14 May 2005. Within about 150... | [ Sizes: Orig | Med | Small | Thumb ] |
14 May 2005. Within about 150 feet of the summit, a look back at the white block and the top of Dead Dog Couloir. Tracks below the right side of the block were my bypass around the crux. I chose to be on belay and while some snow conditions on the traverse were pretty junky I would be comfortable doing it again without one (but that's since I've done it now!). Snow conditions from the crux to the summit were garbage - loose, unconsolidated, varying between deep and post-hole-y and shallow with rock beneath - and made for slow going.

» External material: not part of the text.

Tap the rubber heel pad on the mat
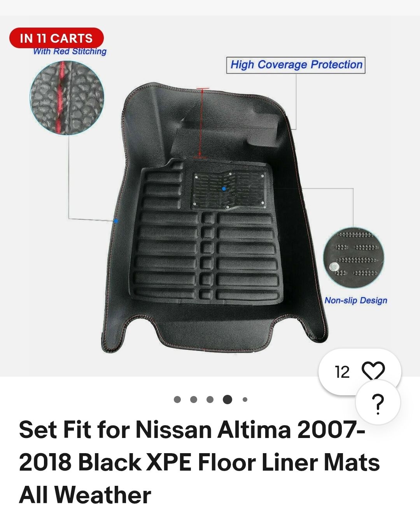 coord(229,190)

Comments [ Post a Comment ]| Andy | Thanks for the beta! | | 
Hasn't voted | A couple of additional questions:
(1) Any guesses on the condition of Dead Dog? It doesn't look like there is a cornice?
(2) What made the snow conditions on your traverse below the crux junky? | | Posted May 18, 2005 1:38 pm |
 | | Doug Shaw | Re: Thanks for the beta! | | Hasn't voted | 1) My understanding is that Dead Dog rarely has a cornice. South Paw, on the other hand, has some massive cornicing above it...
A party of 6 skied and boarded Dead Dog (one at a time) after climbing the ridge. There were additional ski tracks from days previous. I have heard that people were skiing it the next day (15 May), so the conditions may be acceptable, but there was a good bit of sloughing and small slide activity evident at the base of the E face of Torreys. Also, we did hear some odd sounds from the snowpack while kicking steps across the snowfields on the N face of Grays when we were descending. Not whoompfing or cracking, perhaps the slightest bit hollow in a couple spots; nothing that panicked us but it got our attention.
In general I'm opting to give general snow climbing another week or two before I look to get started. There's plenty of snow this year and if we run out there will be more next year. :)
I'd advise anybody climbing snow this early in the season to have the full complement of basic avy gear - beacon, probe, shovel.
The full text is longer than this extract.